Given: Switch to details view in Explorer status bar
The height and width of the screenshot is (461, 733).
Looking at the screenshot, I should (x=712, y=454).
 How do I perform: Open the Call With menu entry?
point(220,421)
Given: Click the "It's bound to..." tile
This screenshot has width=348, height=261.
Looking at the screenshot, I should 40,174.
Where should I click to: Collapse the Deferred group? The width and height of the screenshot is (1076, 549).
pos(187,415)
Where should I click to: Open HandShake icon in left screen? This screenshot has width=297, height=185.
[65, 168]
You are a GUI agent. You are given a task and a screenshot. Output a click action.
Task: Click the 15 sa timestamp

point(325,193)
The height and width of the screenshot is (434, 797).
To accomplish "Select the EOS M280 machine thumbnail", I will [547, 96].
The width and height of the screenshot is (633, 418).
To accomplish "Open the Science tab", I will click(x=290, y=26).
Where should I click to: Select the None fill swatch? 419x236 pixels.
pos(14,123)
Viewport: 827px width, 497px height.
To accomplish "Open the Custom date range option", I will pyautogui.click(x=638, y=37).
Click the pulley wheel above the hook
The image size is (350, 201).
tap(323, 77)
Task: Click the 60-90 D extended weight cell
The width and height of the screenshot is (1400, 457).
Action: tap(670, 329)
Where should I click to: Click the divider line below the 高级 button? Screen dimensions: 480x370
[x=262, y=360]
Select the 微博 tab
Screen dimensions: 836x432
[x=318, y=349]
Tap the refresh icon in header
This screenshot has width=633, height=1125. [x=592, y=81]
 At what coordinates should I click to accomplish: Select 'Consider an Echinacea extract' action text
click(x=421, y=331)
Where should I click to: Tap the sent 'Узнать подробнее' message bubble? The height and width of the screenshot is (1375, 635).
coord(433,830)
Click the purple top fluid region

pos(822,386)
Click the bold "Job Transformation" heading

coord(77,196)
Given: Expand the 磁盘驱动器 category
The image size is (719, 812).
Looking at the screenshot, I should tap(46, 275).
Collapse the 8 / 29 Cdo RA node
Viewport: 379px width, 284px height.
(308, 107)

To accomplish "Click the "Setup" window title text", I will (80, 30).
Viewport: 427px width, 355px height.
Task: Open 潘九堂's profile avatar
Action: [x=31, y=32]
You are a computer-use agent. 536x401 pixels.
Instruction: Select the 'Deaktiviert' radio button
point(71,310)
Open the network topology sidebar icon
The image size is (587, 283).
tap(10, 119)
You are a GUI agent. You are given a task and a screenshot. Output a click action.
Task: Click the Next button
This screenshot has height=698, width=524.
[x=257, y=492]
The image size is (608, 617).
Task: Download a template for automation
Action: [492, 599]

......

Using the data above, extract exactly the lines from the one that holds "How do I perform: Open" to the one that holds "Collapse the 8 / 29 Cdo RA node", both ends included, and no others.

Result →
 How do I perform: Open the Call With menu entry?
point(220,421)
Given: Click the "It's bound to..." tile
This screenshot has width=348, height=261.
Looking at the screenshot, I should 40,174.
Where should I click to: Collapse the Deferred group? The width and height of the screenshot is (1076, 549).
pos(187,415)
Where should I click to: Open HandShake icon in left screen? This screenshot has width=297, height=185.
[65, 168]
You are a GUI agent. You are given a task and a screenshot. Output a click action.
Task: Click the 15 sa timestamp

point(325,193)
The height and width of the screenshot is (434, 797).
To accomplish "Select the EOS M280 machine thumbnail", I will [547, 96].
The width and height of the screenshot is (633, 418).
To accomplish "Open the Science tab", I will click(x=290, y=26).
Where should I click to: Select the None fill swatch? 419x236 pixels.
pos(14,123)
Viewport: 827px width, 497px height.
To accomplish "Open the Custom date range option", I will pyautogui.click(x=638, y=37).
Click the pulley wheel above the hook
The image size is (350, 201).
tap(323, 77)
Task: Click the 60-90 D extended weight cell
The width and height of the screenshot is (1400, 457).
Action: tap(670, 329)
Where should I click to: Click the divider line below the 高级 button? Screen dimensions: 480x370
[x=262, y=360]
Select the 微博 tab
Screen dimensions: 836x432
[x=318, y=349]
Tap the refresh icon in header
This screenshot has width=633, height=1125. [x=592, y=81]
 At what coordinates should I click to accomplish: Select 'Consider an Echinacea extract' action text
click(x=421, y=331)
Where should I click to: Tap the sent 'Узнать подробнее' message bubble? The height and width of the screenshot is (1375, 635).
coord(433,830)
Click the purple top fluid region

pos(822,386)
Click the bold "Job Transformation" heading

coord(77,196)
Given: Expand the 磁盘驱动器 category
The image size is (719, 812).
Looking at the screenshot, I should tap(46, 275).
Collapse the 8 / 29 Cdo RA node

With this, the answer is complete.